==== Data listing ====
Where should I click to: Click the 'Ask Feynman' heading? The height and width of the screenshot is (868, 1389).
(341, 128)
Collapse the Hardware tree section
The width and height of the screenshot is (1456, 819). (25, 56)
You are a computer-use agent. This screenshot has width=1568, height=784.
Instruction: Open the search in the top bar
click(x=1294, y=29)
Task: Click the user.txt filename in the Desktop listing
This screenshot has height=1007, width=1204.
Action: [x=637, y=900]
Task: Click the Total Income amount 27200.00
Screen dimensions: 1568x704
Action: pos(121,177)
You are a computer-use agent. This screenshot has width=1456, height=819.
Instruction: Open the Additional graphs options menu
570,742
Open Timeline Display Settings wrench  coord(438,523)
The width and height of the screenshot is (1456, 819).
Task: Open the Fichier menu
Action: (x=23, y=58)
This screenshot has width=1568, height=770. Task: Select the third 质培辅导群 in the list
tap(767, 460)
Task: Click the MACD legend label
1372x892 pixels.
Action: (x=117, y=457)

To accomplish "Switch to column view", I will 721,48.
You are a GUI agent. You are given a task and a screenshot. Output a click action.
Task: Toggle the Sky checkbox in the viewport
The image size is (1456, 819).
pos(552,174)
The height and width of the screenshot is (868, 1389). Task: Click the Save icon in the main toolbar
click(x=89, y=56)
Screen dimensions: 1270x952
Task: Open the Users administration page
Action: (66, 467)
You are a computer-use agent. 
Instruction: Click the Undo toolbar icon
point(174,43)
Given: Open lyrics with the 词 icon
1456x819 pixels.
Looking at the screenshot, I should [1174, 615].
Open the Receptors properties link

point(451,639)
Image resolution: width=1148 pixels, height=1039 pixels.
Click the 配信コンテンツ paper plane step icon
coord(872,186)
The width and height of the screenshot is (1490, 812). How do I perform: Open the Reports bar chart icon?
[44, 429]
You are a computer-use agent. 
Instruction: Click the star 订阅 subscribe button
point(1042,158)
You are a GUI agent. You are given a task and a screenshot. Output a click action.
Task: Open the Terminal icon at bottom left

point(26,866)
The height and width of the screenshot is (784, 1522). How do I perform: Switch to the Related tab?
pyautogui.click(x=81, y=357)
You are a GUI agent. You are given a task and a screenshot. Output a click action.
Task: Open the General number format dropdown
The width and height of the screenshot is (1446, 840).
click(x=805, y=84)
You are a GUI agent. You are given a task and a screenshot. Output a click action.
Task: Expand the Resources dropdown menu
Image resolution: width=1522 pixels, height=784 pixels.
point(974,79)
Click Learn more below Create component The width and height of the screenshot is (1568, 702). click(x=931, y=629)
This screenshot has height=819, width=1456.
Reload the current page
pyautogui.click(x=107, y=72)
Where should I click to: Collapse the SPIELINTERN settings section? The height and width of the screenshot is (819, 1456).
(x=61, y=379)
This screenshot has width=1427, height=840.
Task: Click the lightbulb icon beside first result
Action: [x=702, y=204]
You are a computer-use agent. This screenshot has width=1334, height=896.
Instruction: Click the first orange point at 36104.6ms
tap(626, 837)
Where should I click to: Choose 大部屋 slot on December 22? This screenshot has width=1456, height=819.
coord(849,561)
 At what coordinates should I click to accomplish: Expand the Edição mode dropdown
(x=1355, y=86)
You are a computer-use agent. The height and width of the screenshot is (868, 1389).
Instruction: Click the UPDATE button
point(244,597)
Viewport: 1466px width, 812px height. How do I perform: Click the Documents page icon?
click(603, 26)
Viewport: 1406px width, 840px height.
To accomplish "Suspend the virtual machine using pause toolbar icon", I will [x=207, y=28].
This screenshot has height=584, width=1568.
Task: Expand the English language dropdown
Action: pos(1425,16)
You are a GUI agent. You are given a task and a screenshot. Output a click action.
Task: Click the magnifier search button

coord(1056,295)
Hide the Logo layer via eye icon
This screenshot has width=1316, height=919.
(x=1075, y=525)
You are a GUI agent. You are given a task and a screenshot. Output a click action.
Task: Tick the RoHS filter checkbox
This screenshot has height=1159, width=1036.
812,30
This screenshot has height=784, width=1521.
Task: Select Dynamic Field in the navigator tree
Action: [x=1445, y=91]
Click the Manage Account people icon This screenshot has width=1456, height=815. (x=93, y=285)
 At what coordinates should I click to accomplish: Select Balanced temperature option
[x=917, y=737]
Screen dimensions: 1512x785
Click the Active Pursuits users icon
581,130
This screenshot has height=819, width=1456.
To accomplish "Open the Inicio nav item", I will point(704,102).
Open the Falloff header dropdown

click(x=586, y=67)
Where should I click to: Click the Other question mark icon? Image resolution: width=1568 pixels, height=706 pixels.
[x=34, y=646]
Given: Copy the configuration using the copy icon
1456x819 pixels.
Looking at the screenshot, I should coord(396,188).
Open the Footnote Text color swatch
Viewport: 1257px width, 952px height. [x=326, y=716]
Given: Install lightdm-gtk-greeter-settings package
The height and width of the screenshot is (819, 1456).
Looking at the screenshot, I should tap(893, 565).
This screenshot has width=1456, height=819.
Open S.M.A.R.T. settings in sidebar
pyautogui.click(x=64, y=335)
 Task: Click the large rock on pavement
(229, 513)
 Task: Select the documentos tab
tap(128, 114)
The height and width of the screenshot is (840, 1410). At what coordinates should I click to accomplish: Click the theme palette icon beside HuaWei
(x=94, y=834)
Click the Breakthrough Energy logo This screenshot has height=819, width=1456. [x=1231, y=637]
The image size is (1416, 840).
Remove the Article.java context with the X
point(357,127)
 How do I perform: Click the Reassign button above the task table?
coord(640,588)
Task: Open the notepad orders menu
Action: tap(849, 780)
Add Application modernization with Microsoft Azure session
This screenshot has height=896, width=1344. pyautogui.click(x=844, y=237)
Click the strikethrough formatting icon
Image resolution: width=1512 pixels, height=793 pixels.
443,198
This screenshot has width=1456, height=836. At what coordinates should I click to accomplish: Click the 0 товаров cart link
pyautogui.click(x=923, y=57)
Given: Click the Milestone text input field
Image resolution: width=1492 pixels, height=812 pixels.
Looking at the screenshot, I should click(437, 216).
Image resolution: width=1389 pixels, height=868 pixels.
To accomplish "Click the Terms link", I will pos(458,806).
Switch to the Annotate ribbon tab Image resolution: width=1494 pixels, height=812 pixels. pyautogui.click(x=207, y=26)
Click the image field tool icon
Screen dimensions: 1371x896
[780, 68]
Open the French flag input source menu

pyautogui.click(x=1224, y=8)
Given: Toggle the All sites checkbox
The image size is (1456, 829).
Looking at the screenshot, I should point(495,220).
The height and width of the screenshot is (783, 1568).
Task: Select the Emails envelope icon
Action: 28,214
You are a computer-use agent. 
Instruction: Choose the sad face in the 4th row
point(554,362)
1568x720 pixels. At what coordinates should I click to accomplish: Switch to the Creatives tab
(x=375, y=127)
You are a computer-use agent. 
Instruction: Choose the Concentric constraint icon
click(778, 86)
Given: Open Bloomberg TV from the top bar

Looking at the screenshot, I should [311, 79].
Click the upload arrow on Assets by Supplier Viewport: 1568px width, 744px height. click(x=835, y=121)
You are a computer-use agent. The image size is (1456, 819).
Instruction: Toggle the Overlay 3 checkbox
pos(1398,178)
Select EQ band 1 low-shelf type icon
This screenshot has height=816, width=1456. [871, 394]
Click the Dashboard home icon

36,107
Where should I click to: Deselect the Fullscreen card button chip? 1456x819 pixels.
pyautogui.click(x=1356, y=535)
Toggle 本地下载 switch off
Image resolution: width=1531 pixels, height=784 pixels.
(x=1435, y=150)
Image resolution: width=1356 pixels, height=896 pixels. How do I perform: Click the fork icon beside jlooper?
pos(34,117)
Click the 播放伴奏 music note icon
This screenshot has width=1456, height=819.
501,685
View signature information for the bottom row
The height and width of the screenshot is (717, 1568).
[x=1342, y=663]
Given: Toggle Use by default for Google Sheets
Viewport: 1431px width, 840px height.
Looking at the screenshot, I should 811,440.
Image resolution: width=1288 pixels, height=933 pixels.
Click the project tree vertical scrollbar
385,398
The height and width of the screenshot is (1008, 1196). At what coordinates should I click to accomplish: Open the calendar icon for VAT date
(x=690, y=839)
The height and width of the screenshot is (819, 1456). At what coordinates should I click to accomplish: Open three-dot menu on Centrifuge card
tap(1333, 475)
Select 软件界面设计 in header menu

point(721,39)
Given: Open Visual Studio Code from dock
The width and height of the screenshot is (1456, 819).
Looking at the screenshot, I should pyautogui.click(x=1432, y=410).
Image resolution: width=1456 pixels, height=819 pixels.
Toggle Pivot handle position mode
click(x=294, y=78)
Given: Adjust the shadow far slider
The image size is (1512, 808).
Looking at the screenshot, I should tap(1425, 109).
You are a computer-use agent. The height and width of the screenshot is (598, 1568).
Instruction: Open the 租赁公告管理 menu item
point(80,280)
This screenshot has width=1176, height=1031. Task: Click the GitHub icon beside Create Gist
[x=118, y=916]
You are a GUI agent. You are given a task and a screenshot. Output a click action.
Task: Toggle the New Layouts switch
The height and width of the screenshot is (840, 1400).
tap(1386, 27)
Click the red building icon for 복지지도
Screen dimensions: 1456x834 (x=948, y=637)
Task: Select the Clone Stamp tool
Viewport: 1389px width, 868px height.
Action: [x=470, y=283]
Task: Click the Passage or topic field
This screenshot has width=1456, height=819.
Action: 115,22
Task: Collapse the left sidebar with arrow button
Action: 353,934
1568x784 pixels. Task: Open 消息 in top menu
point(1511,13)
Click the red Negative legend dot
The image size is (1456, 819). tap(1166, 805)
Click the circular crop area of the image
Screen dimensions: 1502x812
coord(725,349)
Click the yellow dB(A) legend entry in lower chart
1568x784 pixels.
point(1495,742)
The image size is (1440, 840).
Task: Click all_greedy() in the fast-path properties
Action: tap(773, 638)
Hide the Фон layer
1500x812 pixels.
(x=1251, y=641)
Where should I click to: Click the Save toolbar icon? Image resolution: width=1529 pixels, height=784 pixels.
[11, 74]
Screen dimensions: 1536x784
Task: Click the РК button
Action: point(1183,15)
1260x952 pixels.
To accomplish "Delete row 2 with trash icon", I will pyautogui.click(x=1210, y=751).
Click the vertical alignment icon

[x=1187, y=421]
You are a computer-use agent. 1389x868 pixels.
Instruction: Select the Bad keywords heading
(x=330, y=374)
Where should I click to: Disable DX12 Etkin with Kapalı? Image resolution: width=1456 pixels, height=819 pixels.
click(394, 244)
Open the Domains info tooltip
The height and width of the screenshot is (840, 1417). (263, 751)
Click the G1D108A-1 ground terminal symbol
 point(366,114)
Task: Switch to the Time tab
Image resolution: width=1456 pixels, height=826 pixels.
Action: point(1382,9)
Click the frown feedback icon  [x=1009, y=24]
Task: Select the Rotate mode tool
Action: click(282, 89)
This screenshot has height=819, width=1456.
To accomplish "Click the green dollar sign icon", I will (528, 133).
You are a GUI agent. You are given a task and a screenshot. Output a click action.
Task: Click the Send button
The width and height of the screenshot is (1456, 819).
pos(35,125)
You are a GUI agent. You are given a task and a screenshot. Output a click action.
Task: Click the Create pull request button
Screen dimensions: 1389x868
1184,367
====
Problem description – Among the entries above, the line containing "Task: Select the documentos tab", the line containing "Click the image field tool icon", and all lines between them are to be restated word for word; nothing else belongs in the reply.

Solved exercise –
 Task: Select the documentos tab
tap(128, 114)
The height and width of the screenshot is (840, 1410). At what coordinates should I click to accomplish: Click the theme palette icon beside HuaWei
(x=94, y=834)
Click the Breakthrough Energy logo This screenshot has height=819, width=1456. [x=1231, y=637]
The image size is (1416, 840).
Remove the Article.java context with the X
point(357,127)
 How do I perform: Click the Reassign button above the task table?
coord(640,588)
Task: Open the notepad orders menu
Action: tap(849, 780)
Add Application modernization with Microsoft Azure session
This screenshot has height=896, width=1344. pyautogui.click(x=844, y=237)
Click the strikethrough formatting icon
Image resolution: width=1512 pixels, height=793 pixels.
443,198
This screenshot has width=1456, height=836. At what coordinates should I click to accomplish: Click the 0 товаров cart link
pyautogui.click(x=923, y=57)
Given: Click the Milestone text input field
Image resolution: width=1492 pixels, height=812 pixels.
Looking at the screenshot, I should click(437, 216).
Image resolution: width=1389 pixels, height=868 pixels.
To accomplish "Click the Terms link", I will pos(458,806).
Switch to the Annotate ribbon tab Image resolution: width=1494 pixels, height=812 pixels. pyautogui.click(x=207, y=26)
Click the image field tool icon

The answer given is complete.